- REQUIRED ACTION: Both ends included, set down the lines from the line containing "The image size" through the last line of the records below, without pictures.

- DATA EXTRACT:
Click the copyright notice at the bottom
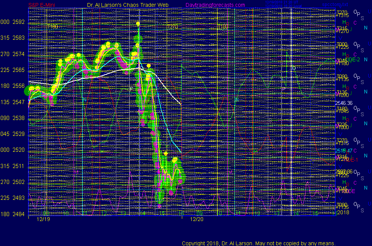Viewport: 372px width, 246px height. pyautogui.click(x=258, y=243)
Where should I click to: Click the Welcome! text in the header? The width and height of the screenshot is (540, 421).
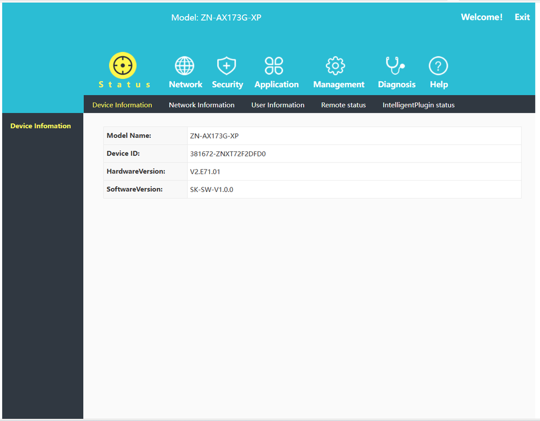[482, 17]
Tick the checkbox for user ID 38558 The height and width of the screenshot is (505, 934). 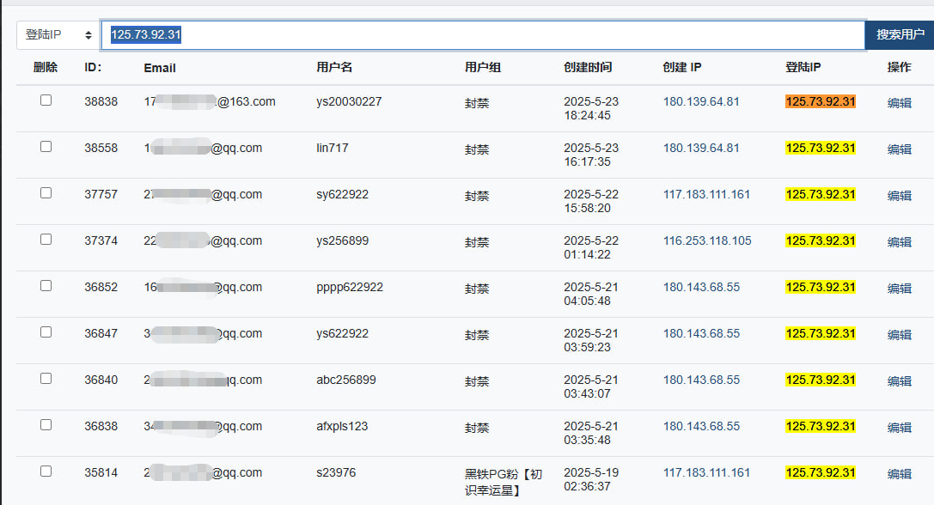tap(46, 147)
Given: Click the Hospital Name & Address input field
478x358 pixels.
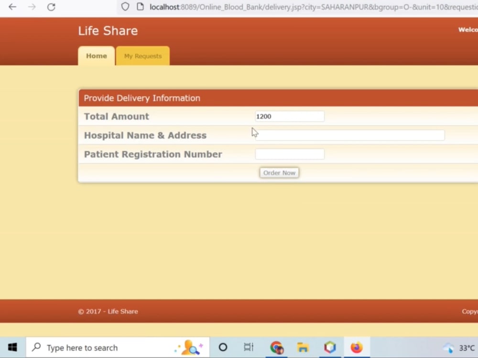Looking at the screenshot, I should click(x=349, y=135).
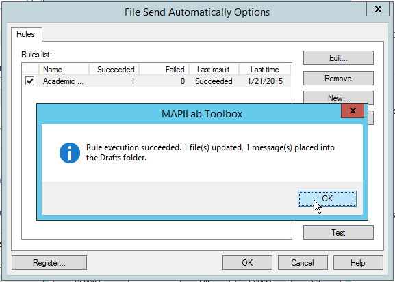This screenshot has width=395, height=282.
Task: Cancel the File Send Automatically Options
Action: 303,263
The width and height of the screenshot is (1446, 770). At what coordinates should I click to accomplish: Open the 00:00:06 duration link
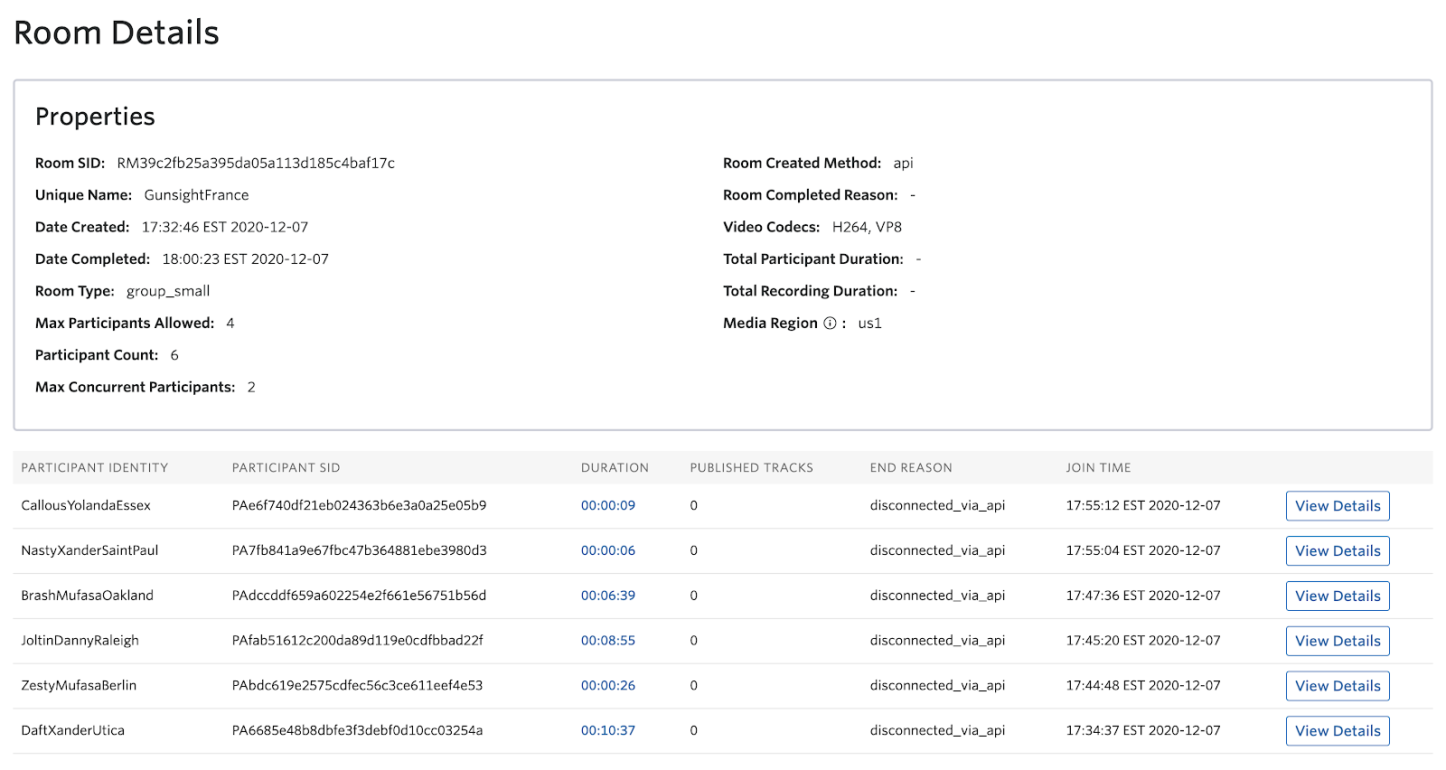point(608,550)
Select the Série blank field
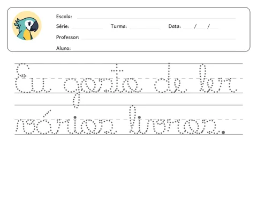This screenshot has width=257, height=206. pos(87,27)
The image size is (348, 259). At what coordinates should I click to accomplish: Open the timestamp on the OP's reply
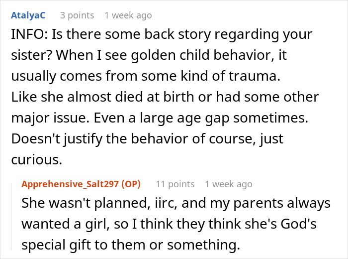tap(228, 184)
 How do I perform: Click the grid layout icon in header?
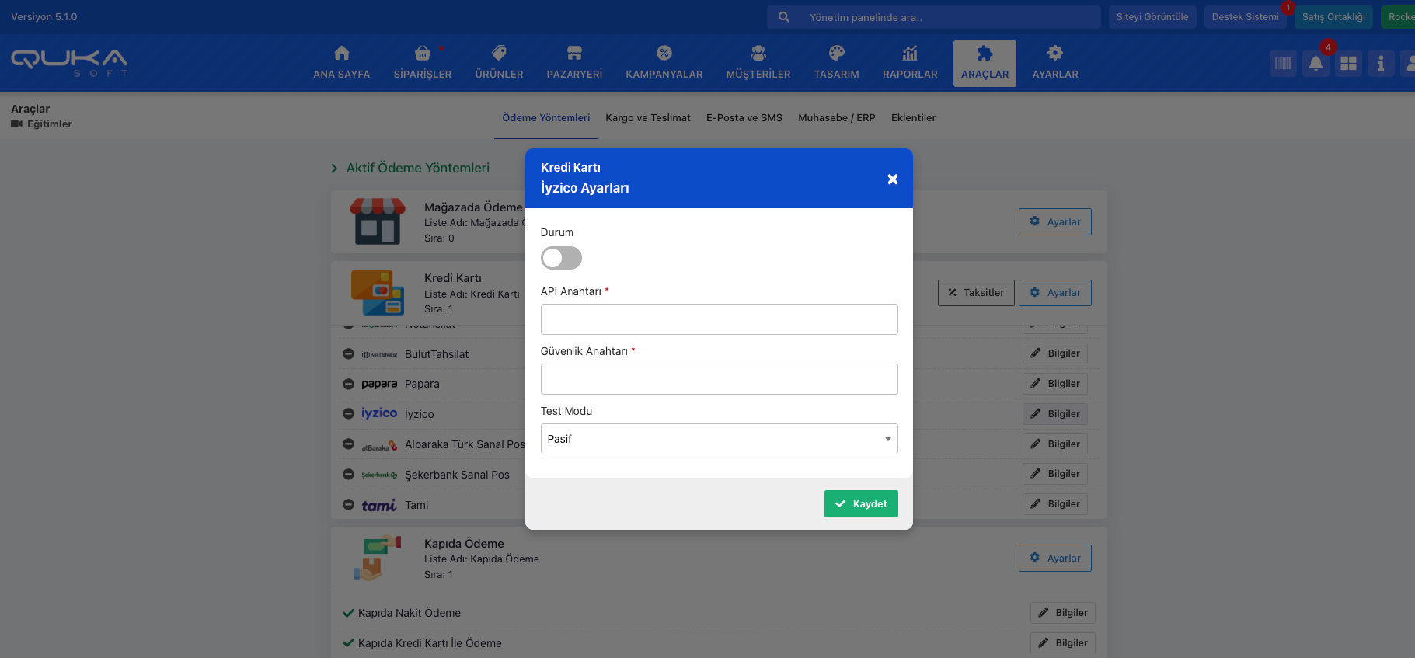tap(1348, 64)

- REPLY TO THE EXERCISE:
The image size is (348, 259). At what coordinates should I click to accomplish: Open the timestamp on the OP's reply
tap(228, 184)
 How do I perform: Click the grid layout icon in header?
tap(1348, 64)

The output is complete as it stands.